What does SAFE stand for?
Simple Agreement for Future Equity. Created by Y Combinator in 2013, updated to post-money version in 2018.
Is a SAFE debt or equity?
Neither at signing. It is a contract right to future equity. Not debt (no interest, no maturity), not equity (no shares issued until conversion).
What is a valuation cap?
The maximum valuation at which a SAFE converts. Lower cap = more equity to the SAFE investor at conversion.
Pre-money vs post-money SAFE: which is better for founders?
Post-money SAFEs give clearer dilution math but typically more dilution to founders than equivalent pre-money SAFEs at the same cap. Pre-money SAFEs are no longer the default.
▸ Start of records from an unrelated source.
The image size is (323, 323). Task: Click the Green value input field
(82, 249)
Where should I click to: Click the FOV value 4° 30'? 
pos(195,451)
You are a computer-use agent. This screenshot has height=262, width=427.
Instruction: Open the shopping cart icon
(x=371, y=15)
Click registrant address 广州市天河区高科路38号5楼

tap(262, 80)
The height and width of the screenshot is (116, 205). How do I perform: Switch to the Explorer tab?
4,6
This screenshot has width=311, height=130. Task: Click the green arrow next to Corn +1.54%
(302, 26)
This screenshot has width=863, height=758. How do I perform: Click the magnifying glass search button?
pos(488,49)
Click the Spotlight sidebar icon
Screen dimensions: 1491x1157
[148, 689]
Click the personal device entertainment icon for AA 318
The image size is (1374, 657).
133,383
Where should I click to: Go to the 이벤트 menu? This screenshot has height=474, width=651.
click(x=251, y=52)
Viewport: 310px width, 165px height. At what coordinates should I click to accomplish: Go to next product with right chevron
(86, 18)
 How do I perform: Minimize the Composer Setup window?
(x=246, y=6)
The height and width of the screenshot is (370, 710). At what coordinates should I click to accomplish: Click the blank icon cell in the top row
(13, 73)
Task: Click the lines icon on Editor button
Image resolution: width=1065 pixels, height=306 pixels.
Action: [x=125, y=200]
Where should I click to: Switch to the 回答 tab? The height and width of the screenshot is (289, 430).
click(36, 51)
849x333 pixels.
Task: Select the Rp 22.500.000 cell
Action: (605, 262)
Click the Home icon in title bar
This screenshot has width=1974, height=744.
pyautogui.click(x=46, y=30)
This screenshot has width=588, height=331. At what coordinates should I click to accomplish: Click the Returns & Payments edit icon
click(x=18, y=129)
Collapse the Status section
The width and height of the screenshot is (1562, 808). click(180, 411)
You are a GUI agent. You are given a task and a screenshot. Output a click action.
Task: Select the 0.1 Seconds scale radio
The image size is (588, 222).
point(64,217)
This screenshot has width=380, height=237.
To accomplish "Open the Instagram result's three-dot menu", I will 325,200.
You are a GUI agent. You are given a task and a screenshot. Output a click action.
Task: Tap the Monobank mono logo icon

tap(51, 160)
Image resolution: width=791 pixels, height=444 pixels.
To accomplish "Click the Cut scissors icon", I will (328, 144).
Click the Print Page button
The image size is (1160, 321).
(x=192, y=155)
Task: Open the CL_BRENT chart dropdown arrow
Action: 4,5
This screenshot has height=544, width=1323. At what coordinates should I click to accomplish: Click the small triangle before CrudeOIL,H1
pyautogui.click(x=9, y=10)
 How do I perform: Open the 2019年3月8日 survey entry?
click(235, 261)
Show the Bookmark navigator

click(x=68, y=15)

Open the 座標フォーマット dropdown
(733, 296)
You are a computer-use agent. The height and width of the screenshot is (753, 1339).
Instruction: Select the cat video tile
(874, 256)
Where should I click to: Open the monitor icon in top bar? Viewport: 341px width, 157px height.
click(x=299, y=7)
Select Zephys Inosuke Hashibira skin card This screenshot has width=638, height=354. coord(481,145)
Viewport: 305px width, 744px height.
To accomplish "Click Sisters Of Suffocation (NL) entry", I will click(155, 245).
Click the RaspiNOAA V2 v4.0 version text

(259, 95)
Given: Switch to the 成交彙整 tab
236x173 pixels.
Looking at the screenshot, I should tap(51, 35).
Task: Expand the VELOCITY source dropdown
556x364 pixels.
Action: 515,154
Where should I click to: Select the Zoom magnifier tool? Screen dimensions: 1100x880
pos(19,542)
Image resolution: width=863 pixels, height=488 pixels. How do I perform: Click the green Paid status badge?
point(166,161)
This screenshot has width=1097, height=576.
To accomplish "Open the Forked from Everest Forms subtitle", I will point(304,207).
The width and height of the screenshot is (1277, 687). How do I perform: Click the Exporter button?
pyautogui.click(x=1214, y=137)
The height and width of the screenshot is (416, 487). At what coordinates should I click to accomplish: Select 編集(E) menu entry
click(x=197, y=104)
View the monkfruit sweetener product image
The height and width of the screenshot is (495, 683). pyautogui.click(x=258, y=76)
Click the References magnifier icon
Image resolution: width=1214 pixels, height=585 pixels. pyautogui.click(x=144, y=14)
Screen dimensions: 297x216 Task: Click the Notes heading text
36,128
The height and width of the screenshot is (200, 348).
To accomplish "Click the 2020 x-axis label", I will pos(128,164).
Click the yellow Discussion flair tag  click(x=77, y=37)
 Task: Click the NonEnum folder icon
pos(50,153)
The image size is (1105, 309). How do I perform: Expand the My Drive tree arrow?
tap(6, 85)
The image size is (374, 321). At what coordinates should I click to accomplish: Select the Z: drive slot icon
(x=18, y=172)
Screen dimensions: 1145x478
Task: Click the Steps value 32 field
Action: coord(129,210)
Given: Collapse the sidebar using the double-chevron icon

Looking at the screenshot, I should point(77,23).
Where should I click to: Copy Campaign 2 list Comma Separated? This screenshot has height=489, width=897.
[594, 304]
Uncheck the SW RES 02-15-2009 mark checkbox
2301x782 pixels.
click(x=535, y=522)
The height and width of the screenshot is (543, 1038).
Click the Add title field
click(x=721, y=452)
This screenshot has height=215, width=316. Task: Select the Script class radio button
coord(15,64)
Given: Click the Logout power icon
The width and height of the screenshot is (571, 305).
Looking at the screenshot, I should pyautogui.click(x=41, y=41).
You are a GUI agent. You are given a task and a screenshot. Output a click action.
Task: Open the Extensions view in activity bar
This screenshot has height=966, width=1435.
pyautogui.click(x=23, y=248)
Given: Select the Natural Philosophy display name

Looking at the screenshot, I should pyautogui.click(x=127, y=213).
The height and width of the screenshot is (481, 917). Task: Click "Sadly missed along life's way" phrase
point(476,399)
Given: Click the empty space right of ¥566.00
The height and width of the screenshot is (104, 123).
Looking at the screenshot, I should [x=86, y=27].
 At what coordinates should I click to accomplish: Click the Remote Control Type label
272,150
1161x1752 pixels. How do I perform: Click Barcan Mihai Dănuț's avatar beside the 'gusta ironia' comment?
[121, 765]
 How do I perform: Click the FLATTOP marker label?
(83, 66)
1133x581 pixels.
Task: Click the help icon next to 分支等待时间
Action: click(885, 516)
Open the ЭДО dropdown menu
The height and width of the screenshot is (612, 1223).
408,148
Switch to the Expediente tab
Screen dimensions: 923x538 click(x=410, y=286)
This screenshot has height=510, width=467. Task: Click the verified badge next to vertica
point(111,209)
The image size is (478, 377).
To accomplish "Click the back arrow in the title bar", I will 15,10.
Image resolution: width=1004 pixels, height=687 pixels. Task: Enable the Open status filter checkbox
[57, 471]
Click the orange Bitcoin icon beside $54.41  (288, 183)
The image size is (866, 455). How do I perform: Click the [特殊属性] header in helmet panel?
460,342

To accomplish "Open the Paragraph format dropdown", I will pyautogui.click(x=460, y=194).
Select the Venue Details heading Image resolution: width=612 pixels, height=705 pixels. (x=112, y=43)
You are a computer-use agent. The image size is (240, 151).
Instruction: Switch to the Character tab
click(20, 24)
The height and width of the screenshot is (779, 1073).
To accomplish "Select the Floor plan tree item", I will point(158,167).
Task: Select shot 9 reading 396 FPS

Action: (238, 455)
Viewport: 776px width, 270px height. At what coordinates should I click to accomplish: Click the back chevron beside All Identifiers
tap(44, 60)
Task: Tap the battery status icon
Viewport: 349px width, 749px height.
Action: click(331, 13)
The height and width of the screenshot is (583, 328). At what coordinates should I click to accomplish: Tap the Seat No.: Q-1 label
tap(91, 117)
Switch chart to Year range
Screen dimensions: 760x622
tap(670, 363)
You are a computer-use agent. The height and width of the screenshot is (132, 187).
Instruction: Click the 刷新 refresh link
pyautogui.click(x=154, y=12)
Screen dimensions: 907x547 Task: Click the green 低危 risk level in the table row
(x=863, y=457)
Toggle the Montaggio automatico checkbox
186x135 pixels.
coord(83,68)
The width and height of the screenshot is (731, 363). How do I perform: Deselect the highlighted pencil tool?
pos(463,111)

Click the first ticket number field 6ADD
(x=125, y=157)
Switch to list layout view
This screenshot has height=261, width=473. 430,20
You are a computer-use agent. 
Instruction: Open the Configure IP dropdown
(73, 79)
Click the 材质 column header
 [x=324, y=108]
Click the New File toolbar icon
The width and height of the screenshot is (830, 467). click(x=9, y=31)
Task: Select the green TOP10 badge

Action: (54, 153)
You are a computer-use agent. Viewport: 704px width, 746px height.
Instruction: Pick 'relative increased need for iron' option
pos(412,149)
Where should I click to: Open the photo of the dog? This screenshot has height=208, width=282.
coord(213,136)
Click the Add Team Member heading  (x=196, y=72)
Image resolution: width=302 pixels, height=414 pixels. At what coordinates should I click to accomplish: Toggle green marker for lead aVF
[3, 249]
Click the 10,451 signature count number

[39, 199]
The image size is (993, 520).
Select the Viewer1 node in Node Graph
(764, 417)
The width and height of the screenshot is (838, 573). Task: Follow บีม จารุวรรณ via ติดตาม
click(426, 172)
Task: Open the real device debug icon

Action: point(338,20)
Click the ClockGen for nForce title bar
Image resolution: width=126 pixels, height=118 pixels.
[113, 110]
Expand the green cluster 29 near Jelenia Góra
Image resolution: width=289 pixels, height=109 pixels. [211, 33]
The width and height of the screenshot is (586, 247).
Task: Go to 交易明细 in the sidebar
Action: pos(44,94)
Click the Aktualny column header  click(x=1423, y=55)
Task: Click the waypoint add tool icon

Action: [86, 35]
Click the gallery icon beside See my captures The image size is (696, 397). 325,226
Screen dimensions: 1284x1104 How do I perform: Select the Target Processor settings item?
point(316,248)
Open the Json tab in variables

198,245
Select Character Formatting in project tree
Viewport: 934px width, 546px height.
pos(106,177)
Should I use a SAFE for friends and family?
SAFE works but may be unfamiliar to non-startup investors. Some founders use simple convertible notes or direct equity for friends/family.
Can a SAFE expire?
Standard SAFEs do not expire. They sit until a conversion event (next priced round, change of control, dissolution). Some custom SAFEs include expiration; not standard.
What happens if there is no next round?
The SAFE sits indefinitely. If the company dissolves, SAFE holders typically receive their money back from remaining assets (after debts). If company is acquired without a priced round, SAFE converts at the cap.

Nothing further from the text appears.